Por Renay Chinea
Barcelona.- Una vez se aparecieron por casa los ratones colorados y se instalaron —miá pa eso qué bichos— dentro de una bolsa de unas nueces de Macadamia, que me había traído el tío Teddy de California.
En España hay un refrán que dice: “Sabes más que los ratones colora’os…”. ¡Pero a estos no les fue tan bien!
Apenas los descubrió, Elina armó a los niños con machete y lanza y —como aquel etíope digno de alabanza— los lanzó al jolgorio de la caza del invasor malvado.
Es curioso que nadie se ocupe de estudiar refranes, cuando son la mismísima cábala de toda nigromancia. Y más curioso aún cómo las aversiones o fobias hacia algunos animales varían según países y culturas.
En el Sudeste Asiático y Australia, “la desaprensión” es contra las víboras. En cambio, en algunas regiones de la India y Asia Central, son adoradas como seres mágicos.
En Cuba hay una fobia generalizada a las ranas. Jamás me expliqué por qué.
El asunto es que la presencia de ratones en una casa, en Europa, activa el botón de pánico nuclear automáticamente. En mi caso, el asunto acabó con la llegada de nuestra gata Lagherta.
Elina la consiguió por internet, buscando anuncios de alguien que tuviera una gata parida. Una buena tarde de octubre, allá fuimos los cuatro a traer la cachorrita a una antigua masía, en medio de un paraje muy boscoso, en las faldas mismas de los Pirineos.
Apenas llegó a casa, Lagherta y Lucas, Lucas y Lagherta, se hicieron pareja de hecho. No se sabe cuál le cambió la vida a quién. Yo esperaba que fuera Pipo quien se apropiara de Lagherta, pero no: Lagherta se fue con Lucas. Ella lo buscaba, lo seguía… y en un principio llegué a pensar que era porque Lucas es el más pequeño de la casa.

§ **Listado de entradas**

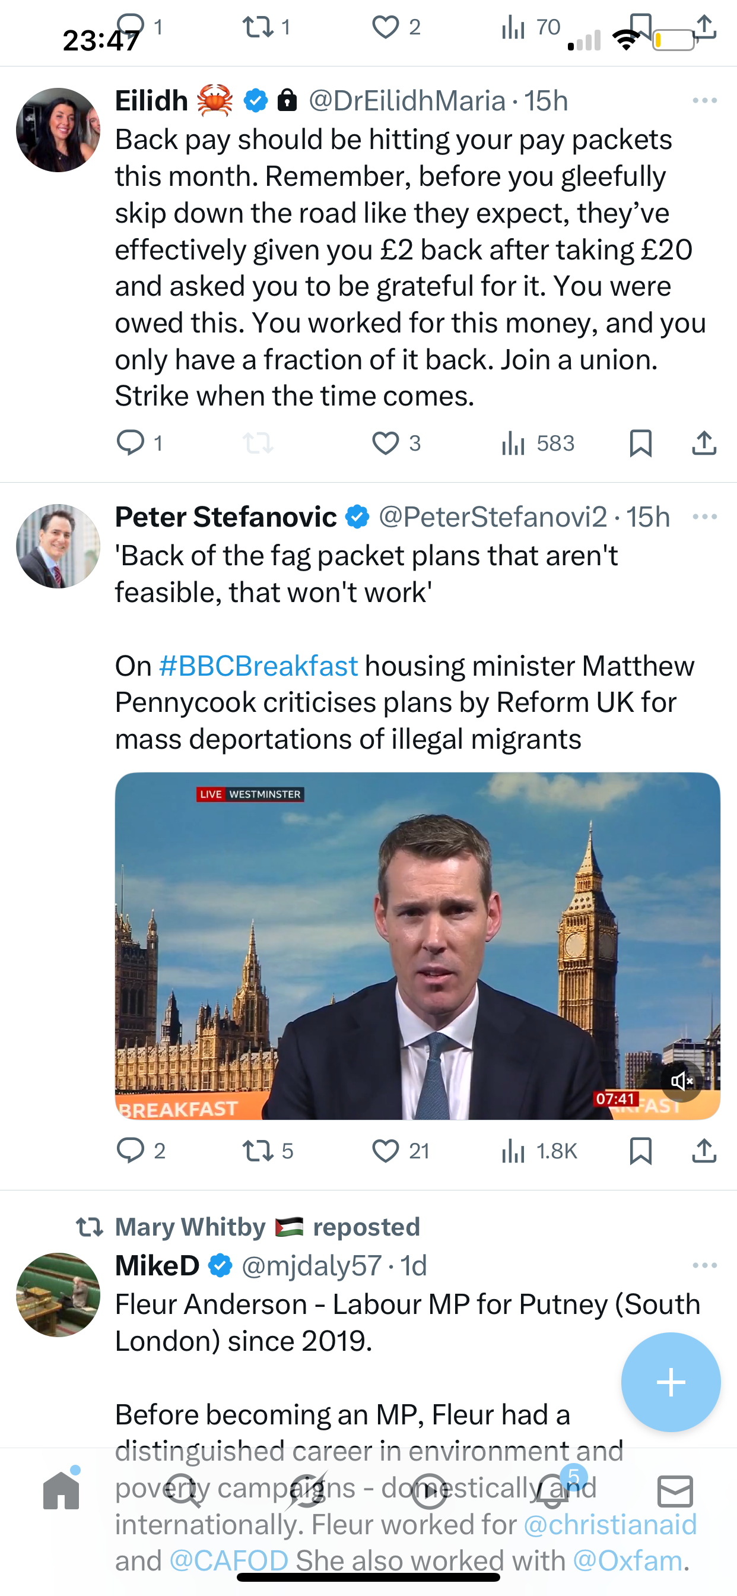The image size is (737, 1596).
Task: Play the Matthew Pennycook video thumbnail
Action: click(x=417, y=945)
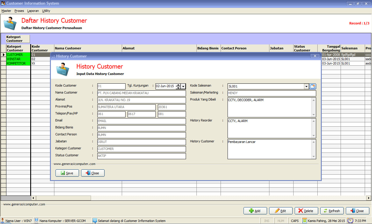Click into the Produk Yang Dibeli text area
This screenshot has height=224, width=372.
269,107
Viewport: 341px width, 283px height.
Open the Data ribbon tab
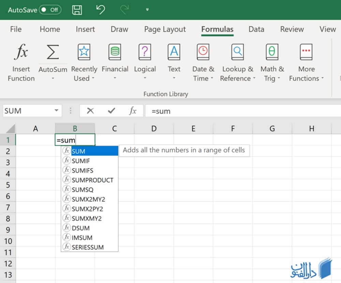(256, 29)
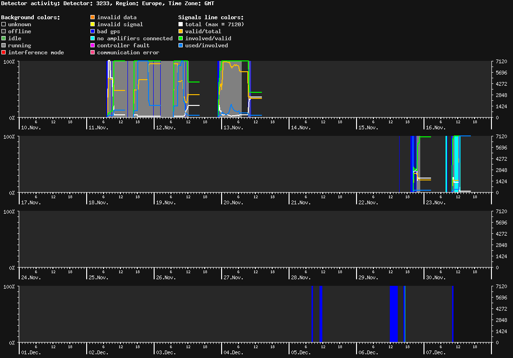Click the bad gps legend marker
513x358 pixels.
click(93, 31)
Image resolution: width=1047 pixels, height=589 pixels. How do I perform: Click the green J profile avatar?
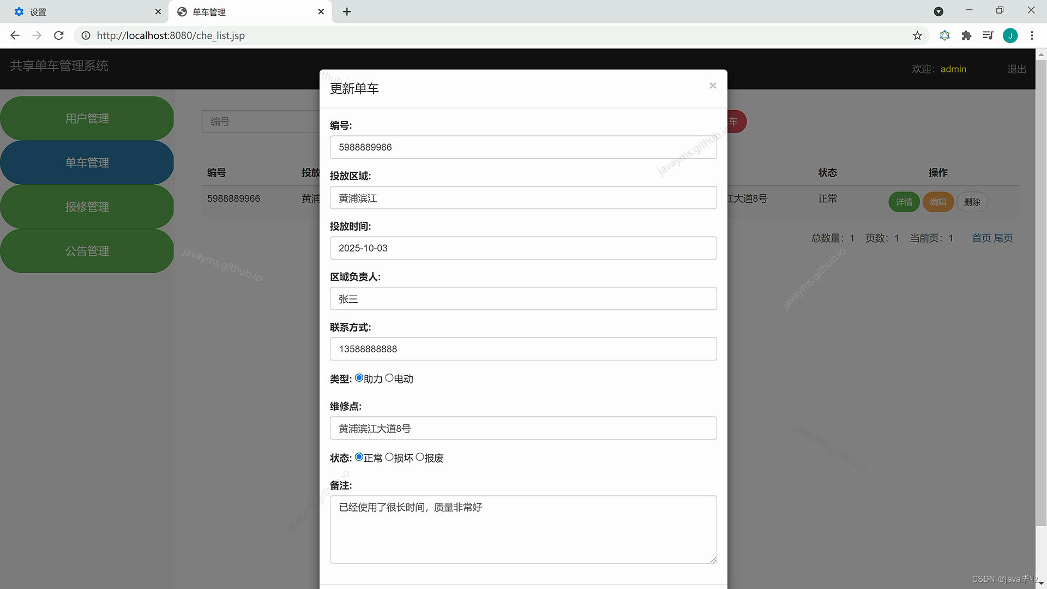coord(1010,35)
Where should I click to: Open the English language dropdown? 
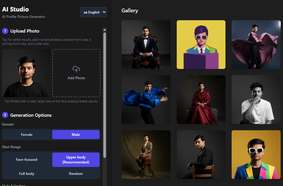point(93,12)
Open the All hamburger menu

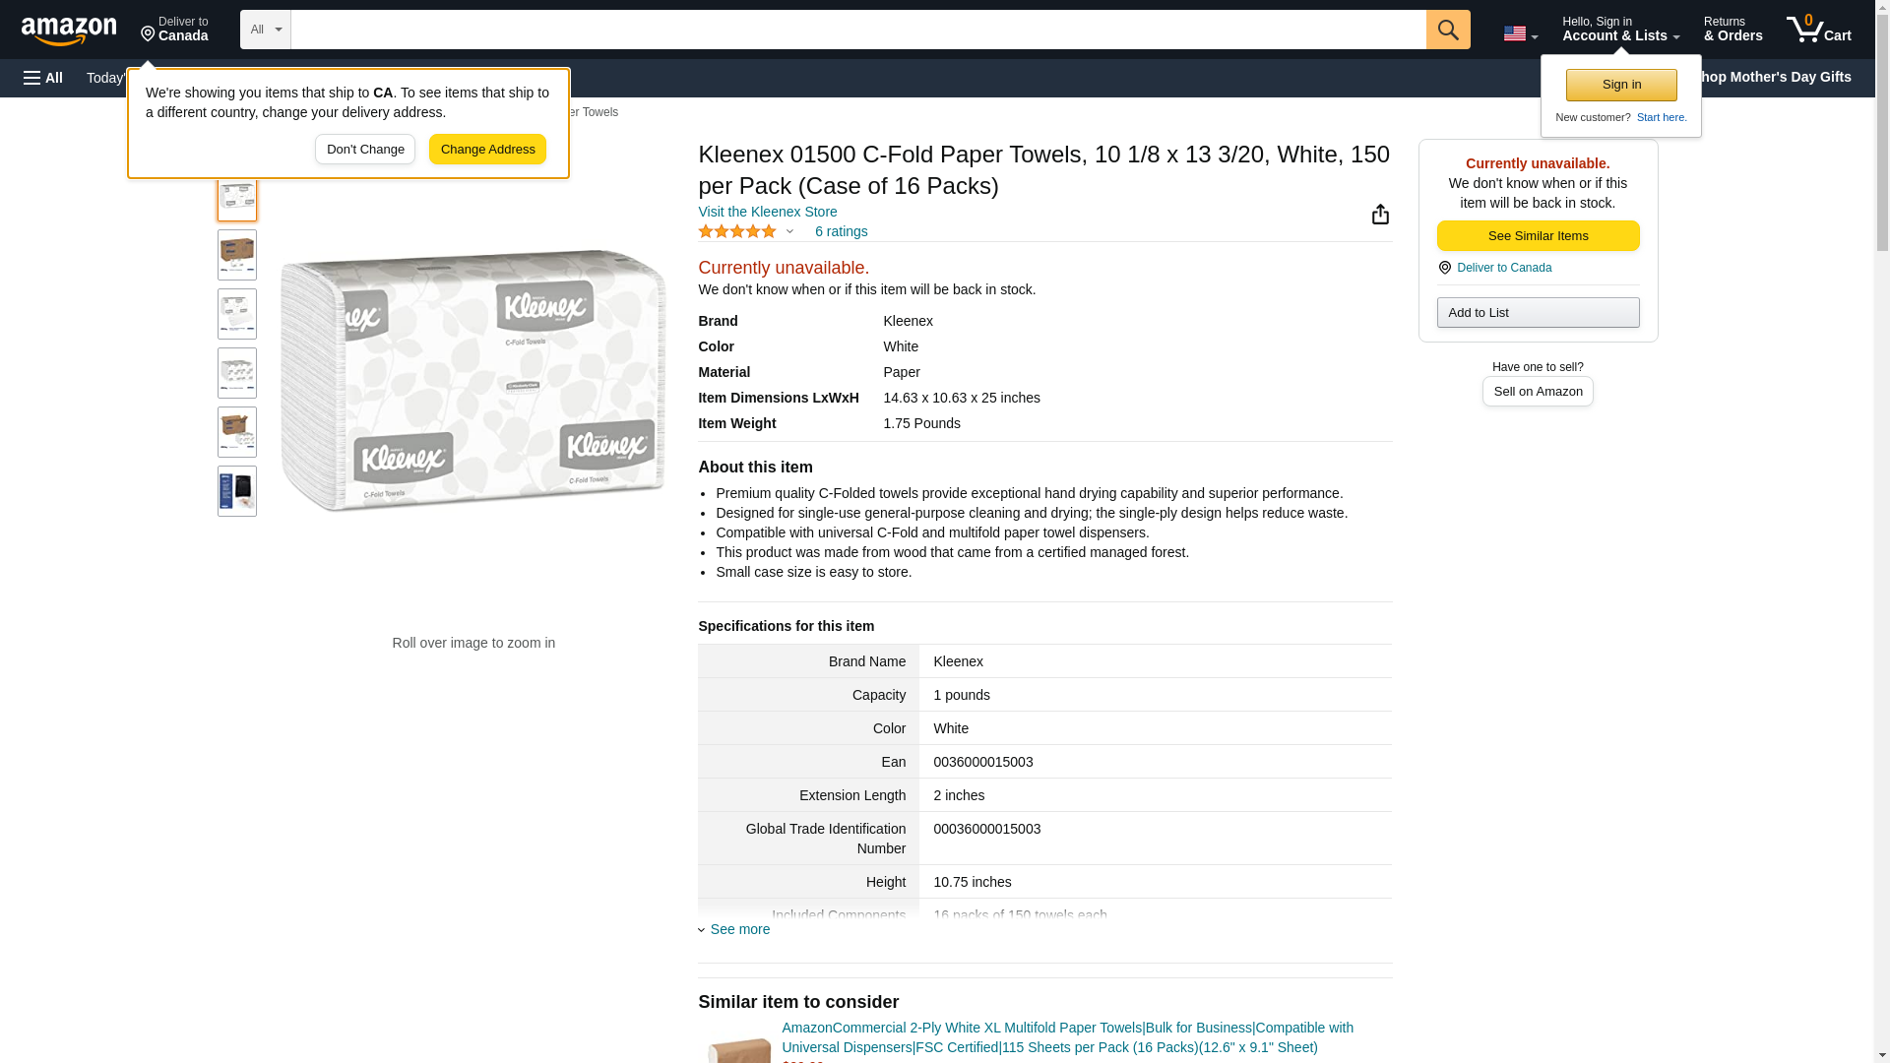click(x=43, y=78)
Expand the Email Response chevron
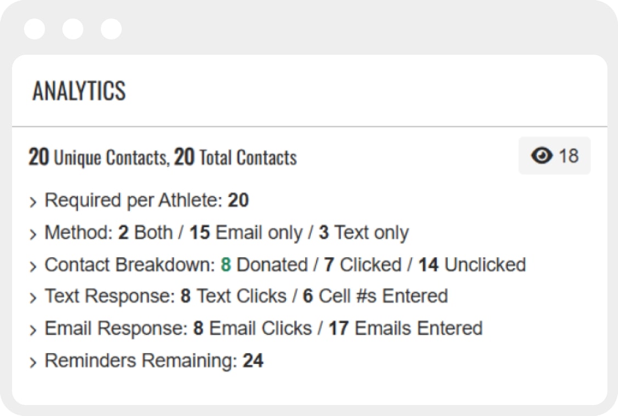 point(33,330)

§ **Enunciado**
Según la crónica, ¿a qué animal se le tiene una fobia generalizada en Cuba? Responde, por favor, en una frase breve.

§ **Solución**
A las ranas.